In the model subfolder, we provide a set of tools to (1) preprocess a text file, (2) train an LSTM on the preprocessed data, and (3) generate the evaluation files.
To run our data scripts, you need to install Torch. For a training on a GPU with cuda, it is required to install cuda and (cutorch)[https://github.com/torch/cutorch]
The preprocessing is done using the script preprocess.py
. The script takes as input two .txt files, one for the training set and one for the validation set. Its additional parameters are the batch size, the sequence length and the name of the output file. Below is an example call for a parenthesis based data set:
python preprocess.py data/paren-train.txt data/paren-valid.txt 20 35 paren/train
We also provide the script preprocess-shifting-window.py
which has the same structure as the normal preprocessing script but instead constructs a shifting window over the text. This is needed for some of the evaluating scripts. For the same data-set as above, a sample call is:
python preprocess-shifting-window.py data/paren-train.txt data/paren-valid.txt 20 35 paren/train-windowed
The two scripts also produce a dictionary file named NAME.targ.dict
. This file is needed to map the processed word representations back to the original words.
We provide an implementation of an LSTM in the file main.lua. It has the following options:
-rnn_size Size of LSTM internal state [650]
-word_vec_size Dimensionality of word embeddings [650]
-num_layers Number of layers in the LSTM [2]
-epochs Number of training epochs [10]
-learning_rate Initial Learning Rate [1]
-max_grad_norm Max l2-norm of concatenation of all gradParam tensors [5]
-dropoutProb Dropoff param [0.5]
-data_file The hdf5 file containing the training data [data/]
-val_data_file The hdf5 file containing the validation data [data/]
-gpuid which gpu to use. -1 = use CPU [-1]
-param_init Initialize parameters at [0.05]
-savefile Filename to autosave the checkpont to [lm_word]
The script will automatically save the trained model in a .t7 file after each epoch. These trained models will be used for further processing.
An examplary call to the script is:
th main.th -data_file paren/train.hdf5 -val_data_file paren/val.hdf5 -epochs 30 -gpuid 0
The last part is to generate the evaluation files. We provide several scripts that can handle the trained model and extract the data.
The main part of our tool uses the internal state representation of the model.
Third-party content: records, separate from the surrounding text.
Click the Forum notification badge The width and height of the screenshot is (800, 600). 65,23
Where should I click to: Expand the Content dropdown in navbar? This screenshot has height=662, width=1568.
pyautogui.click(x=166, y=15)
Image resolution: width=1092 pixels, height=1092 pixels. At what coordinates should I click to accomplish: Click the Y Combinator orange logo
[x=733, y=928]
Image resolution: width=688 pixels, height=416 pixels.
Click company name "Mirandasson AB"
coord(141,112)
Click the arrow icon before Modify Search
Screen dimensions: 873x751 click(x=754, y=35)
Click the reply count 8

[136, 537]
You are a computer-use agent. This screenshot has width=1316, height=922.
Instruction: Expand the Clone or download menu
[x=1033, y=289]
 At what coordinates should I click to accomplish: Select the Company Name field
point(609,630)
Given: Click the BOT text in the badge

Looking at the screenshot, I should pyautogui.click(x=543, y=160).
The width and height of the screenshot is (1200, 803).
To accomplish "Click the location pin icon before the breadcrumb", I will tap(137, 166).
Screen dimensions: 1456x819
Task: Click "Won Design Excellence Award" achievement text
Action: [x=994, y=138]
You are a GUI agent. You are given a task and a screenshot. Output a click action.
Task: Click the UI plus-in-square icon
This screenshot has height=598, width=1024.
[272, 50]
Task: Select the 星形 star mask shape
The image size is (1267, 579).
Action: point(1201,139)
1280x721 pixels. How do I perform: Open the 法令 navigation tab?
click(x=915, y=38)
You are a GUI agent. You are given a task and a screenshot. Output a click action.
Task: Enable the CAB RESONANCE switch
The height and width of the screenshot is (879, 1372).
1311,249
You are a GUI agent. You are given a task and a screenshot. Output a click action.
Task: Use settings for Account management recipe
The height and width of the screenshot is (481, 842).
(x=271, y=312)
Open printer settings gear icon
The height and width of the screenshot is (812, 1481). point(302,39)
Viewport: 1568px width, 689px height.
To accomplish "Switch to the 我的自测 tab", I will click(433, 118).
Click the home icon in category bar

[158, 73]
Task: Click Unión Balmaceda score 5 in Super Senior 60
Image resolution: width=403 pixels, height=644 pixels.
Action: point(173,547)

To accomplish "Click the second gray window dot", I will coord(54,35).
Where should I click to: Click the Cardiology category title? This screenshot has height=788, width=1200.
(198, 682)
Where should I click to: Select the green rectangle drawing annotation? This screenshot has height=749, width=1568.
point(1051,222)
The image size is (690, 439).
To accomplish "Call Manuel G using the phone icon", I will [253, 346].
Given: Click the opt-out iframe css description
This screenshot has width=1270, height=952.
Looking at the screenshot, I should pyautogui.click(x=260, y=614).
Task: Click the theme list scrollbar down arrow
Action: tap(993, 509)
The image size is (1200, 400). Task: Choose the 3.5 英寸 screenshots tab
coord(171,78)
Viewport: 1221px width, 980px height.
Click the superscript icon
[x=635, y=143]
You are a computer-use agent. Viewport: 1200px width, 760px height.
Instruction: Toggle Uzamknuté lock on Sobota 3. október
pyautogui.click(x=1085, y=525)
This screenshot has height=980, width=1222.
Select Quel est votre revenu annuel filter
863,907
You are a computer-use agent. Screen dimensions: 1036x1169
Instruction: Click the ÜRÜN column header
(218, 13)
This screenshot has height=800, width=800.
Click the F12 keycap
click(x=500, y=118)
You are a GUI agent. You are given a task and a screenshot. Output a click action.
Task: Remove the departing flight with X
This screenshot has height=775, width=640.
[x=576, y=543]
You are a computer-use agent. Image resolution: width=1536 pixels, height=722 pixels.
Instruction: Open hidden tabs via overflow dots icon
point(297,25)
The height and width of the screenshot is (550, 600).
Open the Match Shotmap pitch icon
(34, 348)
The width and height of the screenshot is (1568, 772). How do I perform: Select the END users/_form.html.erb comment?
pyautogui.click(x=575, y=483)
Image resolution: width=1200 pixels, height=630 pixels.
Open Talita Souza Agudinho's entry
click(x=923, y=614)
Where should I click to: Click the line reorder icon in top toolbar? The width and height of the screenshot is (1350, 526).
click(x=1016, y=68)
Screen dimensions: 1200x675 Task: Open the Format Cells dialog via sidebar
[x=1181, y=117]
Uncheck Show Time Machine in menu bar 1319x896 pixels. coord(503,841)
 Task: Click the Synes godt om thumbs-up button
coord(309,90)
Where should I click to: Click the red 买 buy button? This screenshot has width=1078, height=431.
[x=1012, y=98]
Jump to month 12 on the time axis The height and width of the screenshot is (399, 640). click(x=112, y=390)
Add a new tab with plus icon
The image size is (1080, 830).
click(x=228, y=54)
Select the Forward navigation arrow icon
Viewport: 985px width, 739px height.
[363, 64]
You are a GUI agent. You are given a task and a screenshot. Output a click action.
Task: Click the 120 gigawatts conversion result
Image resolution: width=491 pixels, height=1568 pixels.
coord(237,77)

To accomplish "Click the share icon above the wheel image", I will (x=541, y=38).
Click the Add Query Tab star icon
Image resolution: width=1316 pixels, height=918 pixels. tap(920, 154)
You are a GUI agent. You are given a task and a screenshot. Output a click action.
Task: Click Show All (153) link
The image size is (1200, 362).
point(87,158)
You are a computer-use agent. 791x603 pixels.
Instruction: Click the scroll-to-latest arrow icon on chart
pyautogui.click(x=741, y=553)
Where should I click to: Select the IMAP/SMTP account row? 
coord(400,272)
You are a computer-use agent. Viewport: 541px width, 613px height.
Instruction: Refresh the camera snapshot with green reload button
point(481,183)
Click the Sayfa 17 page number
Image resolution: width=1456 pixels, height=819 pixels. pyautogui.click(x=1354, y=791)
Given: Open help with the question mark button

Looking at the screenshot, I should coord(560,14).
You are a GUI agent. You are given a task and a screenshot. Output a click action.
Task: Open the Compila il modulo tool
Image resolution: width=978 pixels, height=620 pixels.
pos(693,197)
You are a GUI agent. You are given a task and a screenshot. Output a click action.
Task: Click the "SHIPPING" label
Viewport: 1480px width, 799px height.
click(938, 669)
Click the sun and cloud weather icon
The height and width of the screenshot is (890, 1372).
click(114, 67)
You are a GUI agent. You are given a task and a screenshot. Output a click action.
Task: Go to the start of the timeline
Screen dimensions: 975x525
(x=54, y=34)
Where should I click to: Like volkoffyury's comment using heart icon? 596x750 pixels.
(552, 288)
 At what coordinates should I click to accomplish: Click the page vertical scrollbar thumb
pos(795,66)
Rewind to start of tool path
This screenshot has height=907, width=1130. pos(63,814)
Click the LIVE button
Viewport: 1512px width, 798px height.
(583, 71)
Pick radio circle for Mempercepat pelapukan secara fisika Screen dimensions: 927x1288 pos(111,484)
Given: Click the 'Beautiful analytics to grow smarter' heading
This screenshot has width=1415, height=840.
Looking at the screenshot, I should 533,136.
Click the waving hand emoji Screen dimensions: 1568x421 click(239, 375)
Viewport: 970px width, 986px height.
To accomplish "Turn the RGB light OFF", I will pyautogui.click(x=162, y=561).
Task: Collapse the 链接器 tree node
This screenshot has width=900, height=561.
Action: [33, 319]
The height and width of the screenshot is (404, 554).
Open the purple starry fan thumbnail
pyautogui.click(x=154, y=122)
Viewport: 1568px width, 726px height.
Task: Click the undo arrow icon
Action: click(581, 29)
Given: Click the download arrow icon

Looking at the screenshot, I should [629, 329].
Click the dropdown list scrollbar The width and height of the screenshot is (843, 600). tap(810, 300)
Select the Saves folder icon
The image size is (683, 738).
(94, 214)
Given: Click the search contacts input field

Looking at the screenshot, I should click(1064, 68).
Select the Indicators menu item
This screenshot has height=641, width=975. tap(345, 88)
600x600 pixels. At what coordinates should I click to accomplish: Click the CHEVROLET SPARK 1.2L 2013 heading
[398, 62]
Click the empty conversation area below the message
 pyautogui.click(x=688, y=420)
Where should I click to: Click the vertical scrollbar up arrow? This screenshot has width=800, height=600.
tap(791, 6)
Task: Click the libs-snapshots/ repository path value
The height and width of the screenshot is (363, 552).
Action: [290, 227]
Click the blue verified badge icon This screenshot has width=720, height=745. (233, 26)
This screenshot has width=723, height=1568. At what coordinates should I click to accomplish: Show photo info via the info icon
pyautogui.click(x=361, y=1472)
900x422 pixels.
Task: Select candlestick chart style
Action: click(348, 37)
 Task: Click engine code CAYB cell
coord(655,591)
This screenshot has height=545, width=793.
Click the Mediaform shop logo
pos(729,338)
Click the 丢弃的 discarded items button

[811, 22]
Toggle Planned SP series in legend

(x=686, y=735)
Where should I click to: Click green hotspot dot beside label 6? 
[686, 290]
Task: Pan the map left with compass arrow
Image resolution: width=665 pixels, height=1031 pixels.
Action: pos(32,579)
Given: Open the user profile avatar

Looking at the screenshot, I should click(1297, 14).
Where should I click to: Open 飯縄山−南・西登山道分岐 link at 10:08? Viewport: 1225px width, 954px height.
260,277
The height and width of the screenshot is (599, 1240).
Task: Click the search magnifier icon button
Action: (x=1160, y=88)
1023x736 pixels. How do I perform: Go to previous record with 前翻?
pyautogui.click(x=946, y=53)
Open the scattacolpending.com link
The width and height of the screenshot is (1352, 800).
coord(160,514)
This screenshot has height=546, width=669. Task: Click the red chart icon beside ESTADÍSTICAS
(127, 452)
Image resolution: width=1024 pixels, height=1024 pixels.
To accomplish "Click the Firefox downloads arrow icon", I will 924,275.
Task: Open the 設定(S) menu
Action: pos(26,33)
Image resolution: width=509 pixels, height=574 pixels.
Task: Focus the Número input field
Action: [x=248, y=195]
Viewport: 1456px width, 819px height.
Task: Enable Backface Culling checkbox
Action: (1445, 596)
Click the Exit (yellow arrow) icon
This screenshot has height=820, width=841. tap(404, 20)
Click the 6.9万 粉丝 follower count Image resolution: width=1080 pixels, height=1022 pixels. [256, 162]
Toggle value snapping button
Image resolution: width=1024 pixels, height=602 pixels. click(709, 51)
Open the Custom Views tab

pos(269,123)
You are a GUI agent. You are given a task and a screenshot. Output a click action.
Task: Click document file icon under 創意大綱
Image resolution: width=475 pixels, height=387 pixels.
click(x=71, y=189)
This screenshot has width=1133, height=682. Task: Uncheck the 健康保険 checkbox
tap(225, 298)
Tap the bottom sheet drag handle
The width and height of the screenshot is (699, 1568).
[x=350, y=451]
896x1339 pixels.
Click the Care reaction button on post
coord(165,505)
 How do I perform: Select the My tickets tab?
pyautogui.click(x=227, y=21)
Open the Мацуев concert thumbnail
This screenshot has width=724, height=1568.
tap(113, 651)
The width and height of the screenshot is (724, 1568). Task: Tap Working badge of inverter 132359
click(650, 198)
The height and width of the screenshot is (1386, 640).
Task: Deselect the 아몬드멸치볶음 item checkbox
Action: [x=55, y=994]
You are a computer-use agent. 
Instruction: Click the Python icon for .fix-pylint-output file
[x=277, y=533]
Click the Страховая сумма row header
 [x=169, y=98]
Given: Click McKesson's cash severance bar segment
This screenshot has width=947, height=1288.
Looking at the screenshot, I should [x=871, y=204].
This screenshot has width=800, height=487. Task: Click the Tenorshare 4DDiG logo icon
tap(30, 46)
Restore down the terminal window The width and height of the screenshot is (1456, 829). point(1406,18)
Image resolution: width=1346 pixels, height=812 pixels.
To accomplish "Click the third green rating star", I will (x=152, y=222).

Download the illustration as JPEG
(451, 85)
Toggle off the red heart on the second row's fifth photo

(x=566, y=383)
The script get_states.lua
can extract both the internal state and the output of each layer in the LSTM. Simply call the script with the trained model in the .t7 file and the training data file.
th get_states.lua -gpuid 0 -data_file paren/train.hdf5 -checkpoint_file trained/lm_paren.t7 -output_file paren/states.hdf5
If you want to extract the word embeddings from the model, you can use the script get_lookuptable.lua
. This finds the lookuptable in the model and saves the contents to a file.
th get_lookuptable.lua -gpuid 0 -output_file "paren/embeddings.hdf5" -checkpoint_file 'trained/lm_paren.t7'
The saliency is a measure of influence of each word on the prediction. To compute this, we require the data that was preprocessed with preprocess-shifting-window.py
. We provide to scripts that compute the saliency in different ways.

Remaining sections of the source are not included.